PROVIDED ENTRIES Block Start

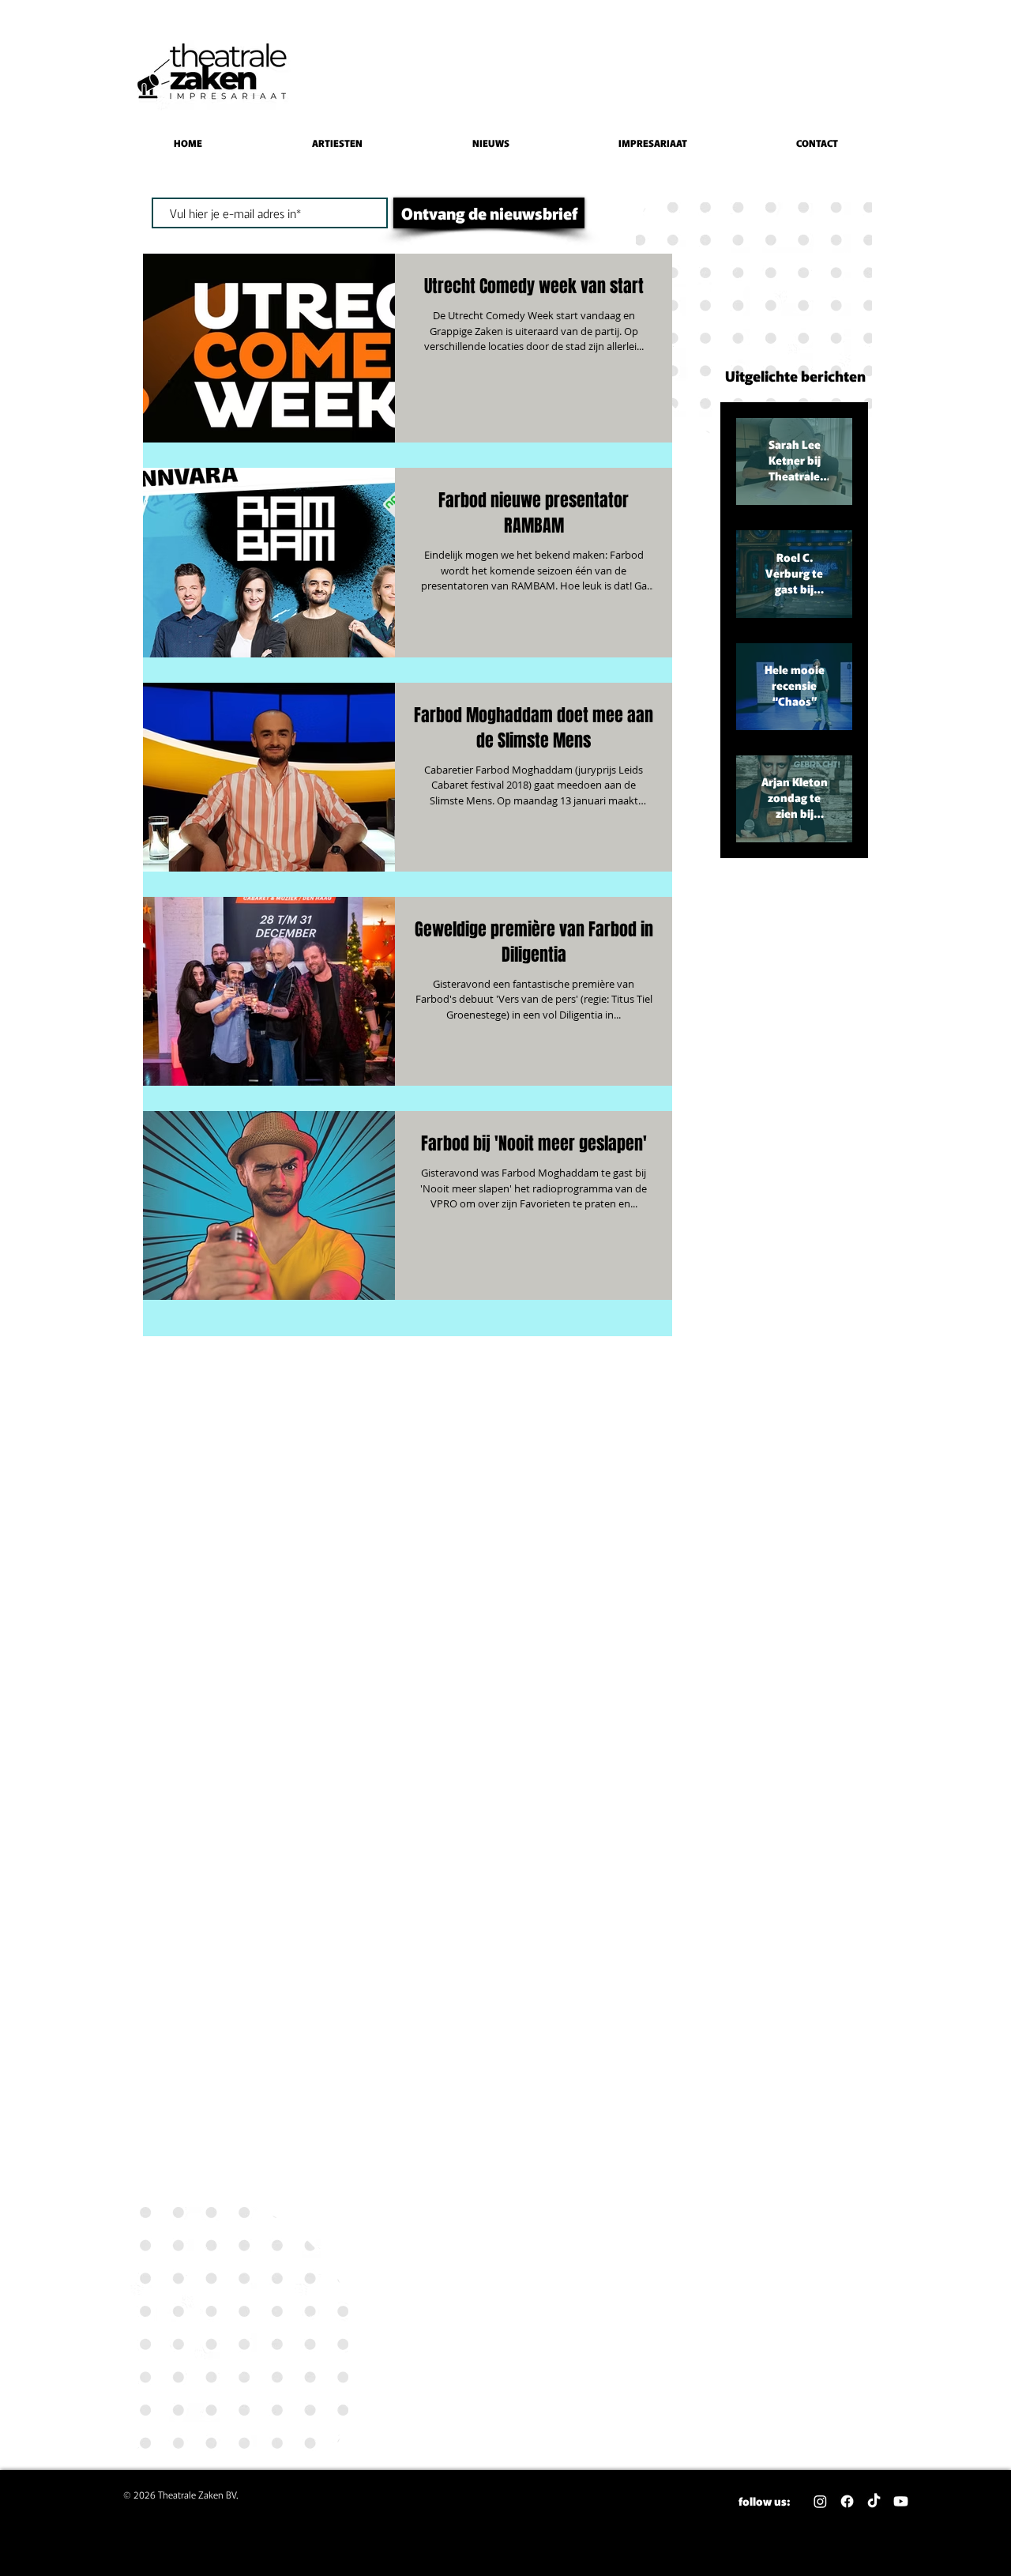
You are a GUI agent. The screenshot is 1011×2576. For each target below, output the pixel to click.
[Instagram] (820, 2501)
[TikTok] (874, 2501)
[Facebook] (847, 2501)
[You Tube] (901, 2501)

PROVIDED ENTRIES Block End

WORK TASK
The output is to be the material in full and unaltered, with pictures omitted.

RESPONSE TO THE TASK
You are a GUI agent. The screenshot is 1011×2576. For each target below, output the pixel to click.
[Instagram] (820, 2501)
[TikTok] (874, 2501)
[Facebook] (847, 2501)
[You Tube] (901, 2501)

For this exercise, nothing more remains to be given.